# [To do]
Copy nothing but the lines below running from the line containing "Croque monsieur béchamel" through the line containing "Conditions Générales de Vente (88, 2538)", both end lines included.

Collected data:
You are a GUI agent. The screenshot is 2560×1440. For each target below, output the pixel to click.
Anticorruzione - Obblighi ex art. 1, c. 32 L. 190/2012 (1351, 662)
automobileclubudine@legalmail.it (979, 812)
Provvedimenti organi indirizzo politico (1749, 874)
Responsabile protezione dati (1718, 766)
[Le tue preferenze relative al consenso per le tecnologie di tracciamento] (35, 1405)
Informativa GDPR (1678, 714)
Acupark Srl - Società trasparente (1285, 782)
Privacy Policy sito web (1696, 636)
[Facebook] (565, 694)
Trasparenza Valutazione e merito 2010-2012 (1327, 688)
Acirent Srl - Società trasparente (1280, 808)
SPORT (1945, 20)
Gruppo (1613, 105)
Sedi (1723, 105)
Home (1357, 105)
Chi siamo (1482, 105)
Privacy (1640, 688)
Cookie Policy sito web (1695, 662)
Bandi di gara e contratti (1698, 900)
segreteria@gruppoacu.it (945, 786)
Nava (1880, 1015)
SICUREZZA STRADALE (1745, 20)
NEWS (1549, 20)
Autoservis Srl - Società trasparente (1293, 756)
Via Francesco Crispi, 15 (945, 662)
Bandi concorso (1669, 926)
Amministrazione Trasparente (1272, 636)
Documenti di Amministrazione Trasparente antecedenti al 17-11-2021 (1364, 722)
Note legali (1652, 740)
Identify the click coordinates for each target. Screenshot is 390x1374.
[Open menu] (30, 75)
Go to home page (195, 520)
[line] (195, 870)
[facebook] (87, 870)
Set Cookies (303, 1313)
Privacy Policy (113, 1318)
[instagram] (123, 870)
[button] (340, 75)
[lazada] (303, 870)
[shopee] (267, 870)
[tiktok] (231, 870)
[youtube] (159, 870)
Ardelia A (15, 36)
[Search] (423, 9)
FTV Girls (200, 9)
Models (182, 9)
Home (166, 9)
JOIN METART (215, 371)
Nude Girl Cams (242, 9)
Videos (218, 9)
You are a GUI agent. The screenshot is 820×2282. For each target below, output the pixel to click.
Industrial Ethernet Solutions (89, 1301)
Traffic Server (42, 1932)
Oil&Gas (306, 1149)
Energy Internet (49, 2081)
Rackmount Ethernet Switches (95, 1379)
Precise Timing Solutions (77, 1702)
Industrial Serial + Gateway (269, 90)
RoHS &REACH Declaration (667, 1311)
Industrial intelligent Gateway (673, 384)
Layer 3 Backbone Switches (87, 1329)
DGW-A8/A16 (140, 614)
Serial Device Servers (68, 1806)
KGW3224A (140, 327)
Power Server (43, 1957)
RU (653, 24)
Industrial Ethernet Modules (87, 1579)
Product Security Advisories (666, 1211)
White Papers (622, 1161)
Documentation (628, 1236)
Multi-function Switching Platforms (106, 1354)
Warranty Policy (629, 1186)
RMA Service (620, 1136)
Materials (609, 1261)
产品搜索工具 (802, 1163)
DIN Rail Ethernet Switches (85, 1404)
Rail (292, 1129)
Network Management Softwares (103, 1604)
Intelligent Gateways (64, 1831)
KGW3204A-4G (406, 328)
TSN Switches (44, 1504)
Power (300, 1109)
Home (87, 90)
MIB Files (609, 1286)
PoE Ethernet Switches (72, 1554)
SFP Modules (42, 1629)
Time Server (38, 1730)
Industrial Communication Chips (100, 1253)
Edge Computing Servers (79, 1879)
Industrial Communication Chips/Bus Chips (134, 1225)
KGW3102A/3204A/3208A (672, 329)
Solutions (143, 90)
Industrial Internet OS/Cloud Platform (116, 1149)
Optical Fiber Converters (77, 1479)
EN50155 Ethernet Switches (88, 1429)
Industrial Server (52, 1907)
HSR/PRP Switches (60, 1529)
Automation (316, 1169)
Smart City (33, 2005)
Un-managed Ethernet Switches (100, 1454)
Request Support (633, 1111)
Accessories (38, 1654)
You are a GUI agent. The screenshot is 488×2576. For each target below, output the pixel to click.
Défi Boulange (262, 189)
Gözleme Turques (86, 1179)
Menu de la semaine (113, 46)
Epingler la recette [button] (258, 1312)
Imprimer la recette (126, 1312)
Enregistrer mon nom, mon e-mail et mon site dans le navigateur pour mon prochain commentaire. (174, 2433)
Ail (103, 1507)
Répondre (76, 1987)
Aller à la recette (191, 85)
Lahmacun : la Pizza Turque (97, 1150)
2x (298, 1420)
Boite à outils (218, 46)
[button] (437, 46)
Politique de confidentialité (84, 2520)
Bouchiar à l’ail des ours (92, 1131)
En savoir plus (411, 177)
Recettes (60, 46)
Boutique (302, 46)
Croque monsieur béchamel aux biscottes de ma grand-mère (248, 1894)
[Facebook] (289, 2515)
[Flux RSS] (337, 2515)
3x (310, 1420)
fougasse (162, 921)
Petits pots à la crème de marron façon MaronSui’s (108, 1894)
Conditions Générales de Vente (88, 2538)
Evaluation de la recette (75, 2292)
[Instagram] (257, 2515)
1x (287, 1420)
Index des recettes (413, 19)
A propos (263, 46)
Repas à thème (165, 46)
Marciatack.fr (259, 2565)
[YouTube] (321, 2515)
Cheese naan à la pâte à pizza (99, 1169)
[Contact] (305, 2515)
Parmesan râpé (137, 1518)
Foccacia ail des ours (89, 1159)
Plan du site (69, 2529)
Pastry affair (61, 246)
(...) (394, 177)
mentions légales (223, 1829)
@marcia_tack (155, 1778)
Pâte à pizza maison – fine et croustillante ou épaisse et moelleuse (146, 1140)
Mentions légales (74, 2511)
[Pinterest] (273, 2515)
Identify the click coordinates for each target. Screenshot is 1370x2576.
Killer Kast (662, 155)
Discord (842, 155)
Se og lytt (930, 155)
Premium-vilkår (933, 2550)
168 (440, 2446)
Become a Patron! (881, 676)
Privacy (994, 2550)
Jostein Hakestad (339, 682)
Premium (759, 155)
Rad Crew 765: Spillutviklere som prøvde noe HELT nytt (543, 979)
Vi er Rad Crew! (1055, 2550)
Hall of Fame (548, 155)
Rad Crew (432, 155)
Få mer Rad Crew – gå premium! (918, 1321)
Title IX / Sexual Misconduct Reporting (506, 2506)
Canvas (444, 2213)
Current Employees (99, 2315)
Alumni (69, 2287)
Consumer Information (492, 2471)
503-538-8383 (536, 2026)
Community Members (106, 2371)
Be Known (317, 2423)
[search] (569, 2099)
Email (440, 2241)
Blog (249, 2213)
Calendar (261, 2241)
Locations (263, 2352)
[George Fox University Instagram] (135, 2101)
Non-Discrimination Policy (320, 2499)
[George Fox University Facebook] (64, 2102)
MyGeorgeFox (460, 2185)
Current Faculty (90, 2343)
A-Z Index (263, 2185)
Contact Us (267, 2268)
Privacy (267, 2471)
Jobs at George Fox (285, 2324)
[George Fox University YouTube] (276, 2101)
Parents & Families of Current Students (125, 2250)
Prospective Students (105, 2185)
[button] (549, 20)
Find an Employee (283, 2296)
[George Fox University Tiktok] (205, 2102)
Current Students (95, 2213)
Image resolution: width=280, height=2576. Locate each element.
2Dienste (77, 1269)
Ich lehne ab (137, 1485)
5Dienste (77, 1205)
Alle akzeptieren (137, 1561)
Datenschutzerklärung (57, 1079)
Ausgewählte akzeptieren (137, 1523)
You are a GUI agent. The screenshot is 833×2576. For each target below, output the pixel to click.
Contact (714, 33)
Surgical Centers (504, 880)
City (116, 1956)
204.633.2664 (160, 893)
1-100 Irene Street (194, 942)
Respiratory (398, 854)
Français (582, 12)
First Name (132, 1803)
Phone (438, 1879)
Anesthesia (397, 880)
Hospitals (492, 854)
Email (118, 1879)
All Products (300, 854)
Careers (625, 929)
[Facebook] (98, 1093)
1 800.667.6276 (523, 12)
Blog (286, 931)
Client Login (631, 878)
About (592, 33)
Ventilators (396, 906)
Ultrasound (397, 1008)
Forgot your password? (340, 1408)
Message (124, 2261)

# [Exercise response]
Croque monsieur béchamel aux biscottes de ma grand-mère (248, 1894)
[Facebook] (289, 2515)
[Flux RSS] (337, 2515)
3x (310, 1420)
fougasse (162, 921)
Petits pots à la crème de marron façon MaronSui’s (108, 1894)
Conditions Générales de Vente (88, 2538)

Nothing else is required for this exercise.